Una probabile soluzione potrebbe essere il ricorso alla così detta “Cambiale Azzurra”ossia
una tantum, a mo’ di ricapitalizzazione, data ai pescherecci e alla ditta
stessa per dare la possibilità di ricapitalizzare e rimettersi nuovamente in moto. I soldi richiesti non sarebbero a fondo perduto poiché li ridaremmo rateizzati a 10 anni.
“Come ha risposto l’assessorato della pesca e dell’agricoltura a questa situazione emergenziale?
Vi sono dei problemi strutturali alle vostre imbarcazioni che dovete risolvere e che risposte avete ottenuto
dall’assessorato?”
La Federpesca si sta attivando per richiedere gli aiuti di stato che però non sono sufficienti per riprenderci dalla crisi.
Gli aiuti più cospicui riguardano il blocco delle tasse da pagare.
Purtroppo, L’assessorato non ha risposto alle nostre richieste.
Quando l’abbiamo contattato non ci ha risposto perché riteneva che sia lo Stato a darci i finanziamenti di cui abbiamo bisogno.
Entro la prossima settimana, quando rientreranno i pescherecci, dato che al momento non possono
smerciare il pescato, vorremmo che una banca ci aiutasse con aiuti economici a supporto dei pescherecci.
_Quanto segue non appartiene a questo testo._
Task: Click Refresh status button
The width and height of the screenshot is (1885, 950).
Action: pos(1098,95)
Fortunatamente, al nostro appello per una liquidità bancaria, ha risposto positivamente
la banca del credito cooperativo Toniolo San Cataldo di Caltanissetta che è disposta a darci un prestito, con la garanzia di Mediocredito, purché ci sia un beneplacito da parte dello Stato.
“Nonostante la scarsità di pesce disponibile sul mercato, allo stato attuale, il consumatore finale
mangia più o meno pesce?”
Fortunatamente, il consumatore medio reagisce bene alla crisi consumando più pesce anche perché è consapevole della alta qualità del prodotto.
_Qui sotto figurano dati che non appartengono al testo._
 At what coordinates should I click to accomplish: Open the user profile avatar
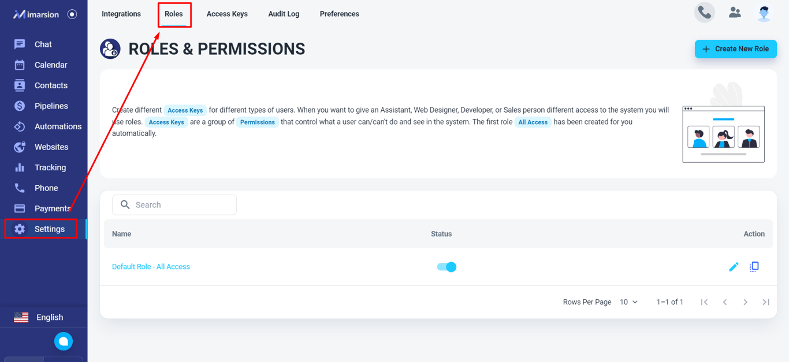(x=764, y=13)
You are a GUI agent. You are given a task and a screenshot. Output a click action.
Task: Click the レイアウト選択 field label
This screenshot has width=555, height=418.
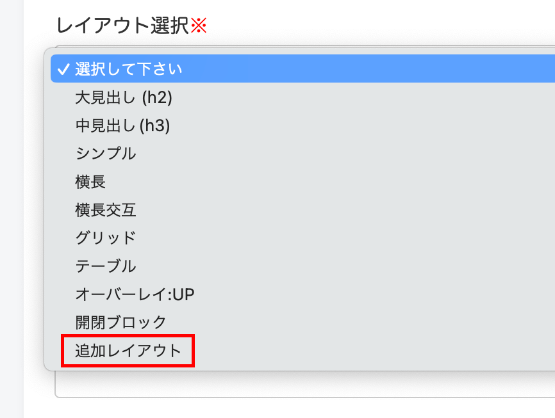[122, 26]
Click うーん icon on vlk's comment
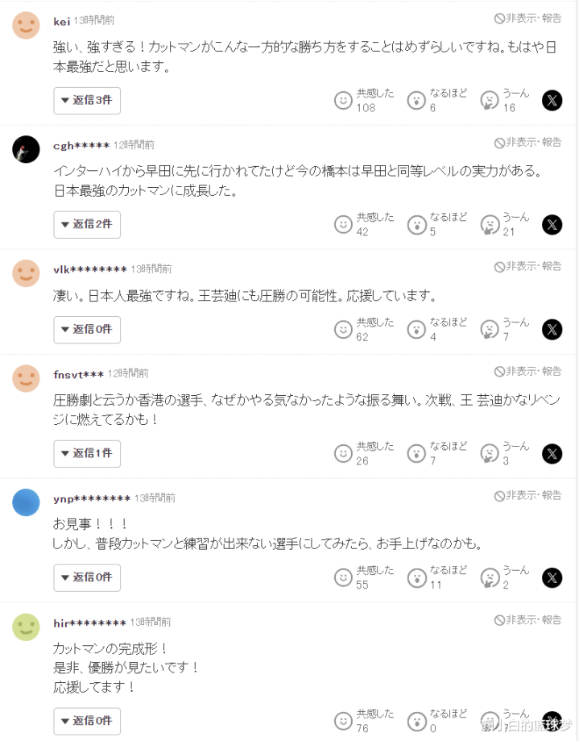Screen dimensions: 579x741 tap(489, 330)
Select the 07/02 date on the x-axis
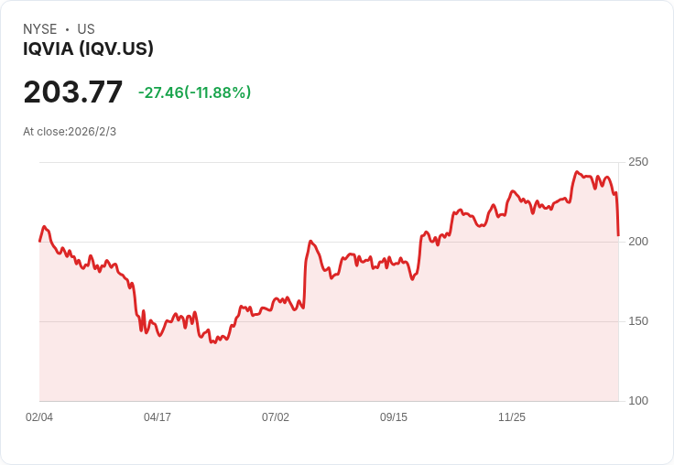This screenshot has height=465, width=674. [276, 417]
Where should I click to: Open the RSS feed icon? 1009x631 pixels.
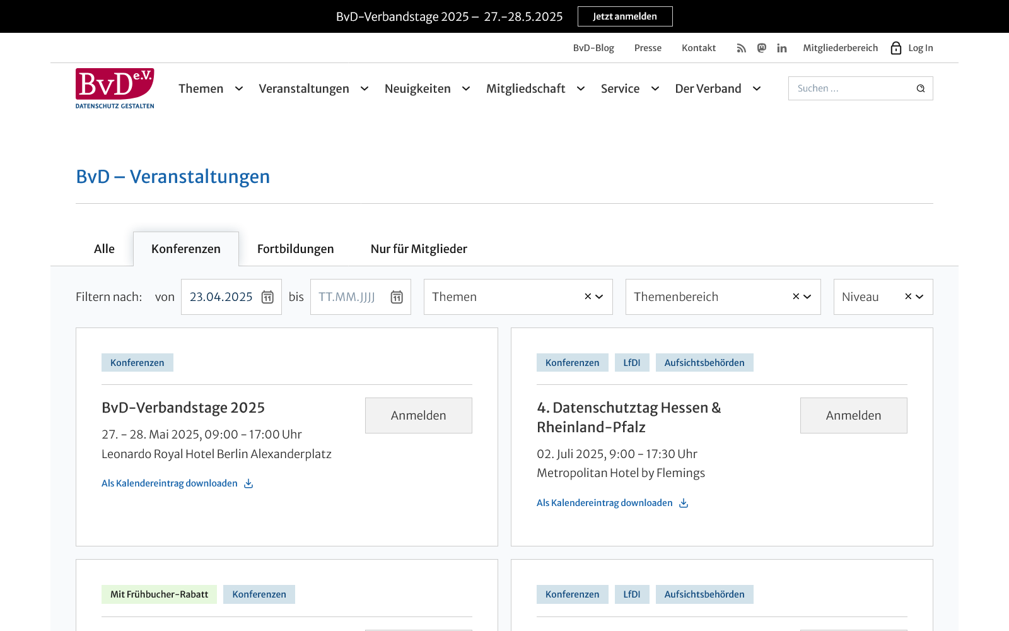click(x=741, y=48)
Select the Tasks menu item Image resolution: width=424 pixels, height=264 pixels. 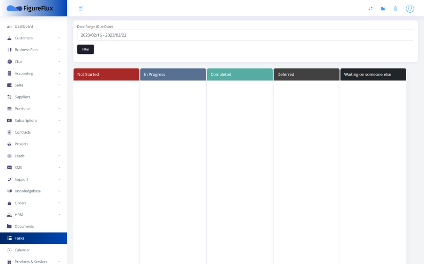pyautogui.click(x=19, y=238)

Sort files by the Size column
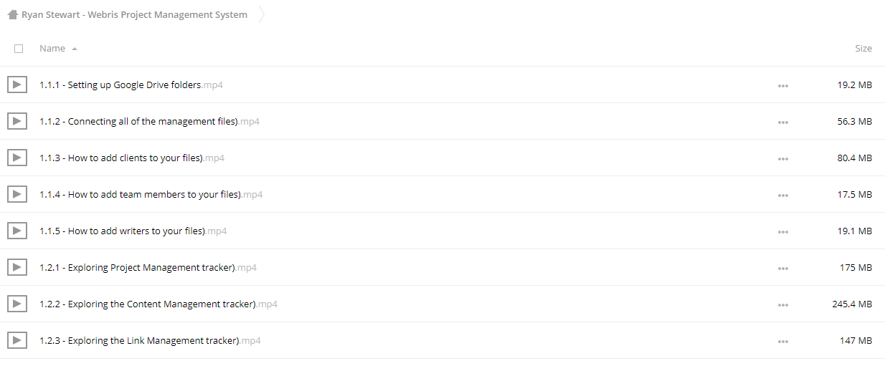863,49
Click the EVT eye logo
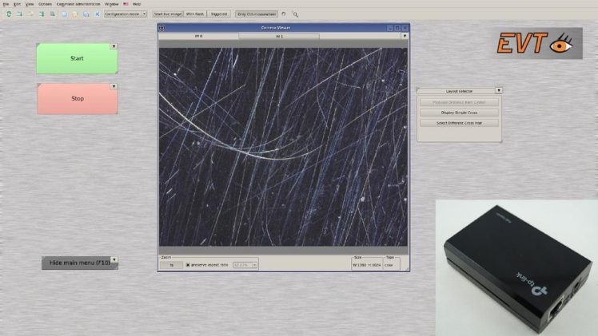The image size is (598, 336). [536, 43]
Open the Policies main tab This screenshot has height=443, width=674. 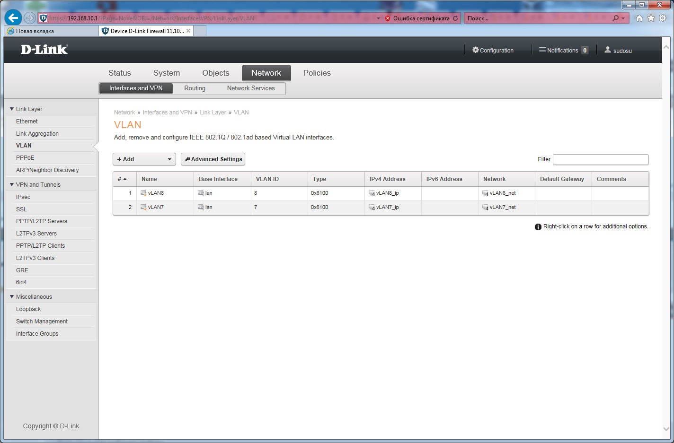tap(317, 73)
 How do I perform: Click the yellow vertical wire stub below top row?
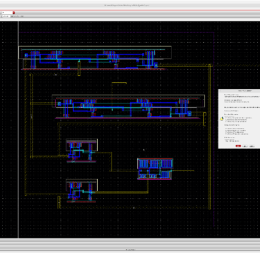(79, 68)
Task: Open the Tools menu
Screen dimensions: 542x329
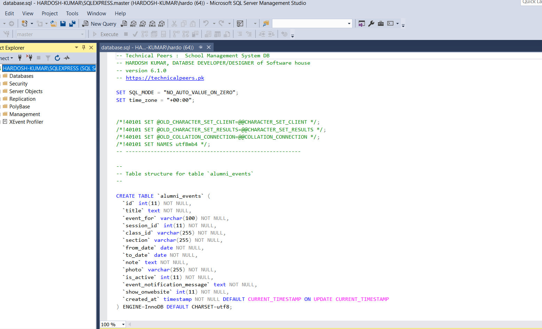Action: 72,14
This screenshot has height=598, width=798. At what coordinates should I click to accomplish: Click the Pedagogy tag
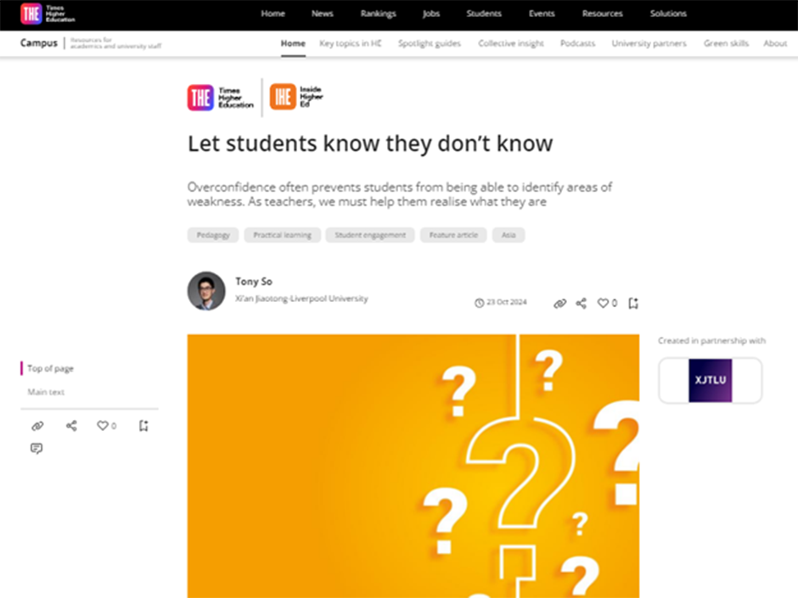pos(213,235)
Tuttavia rimane sempre un disinteresse da parte della comunità europea che non fa niente per metterci nelle migliori condizioni per andare a pescare, con il conseguente paradosso che viene importato tanto pesce all’estero, mentre nei nostri mercati il pesce locale arriva in quantità minori rispetto a quanto esportato.
Se avessimo un maggior supporto per immettere più pescato nei nostri mercati, rispettando i dovuti criteri, potremmo così soddisfare più richieste tenendo conto della qualità eccellente del nostro pescato che ci viene riconosciuto in tutto il mondo.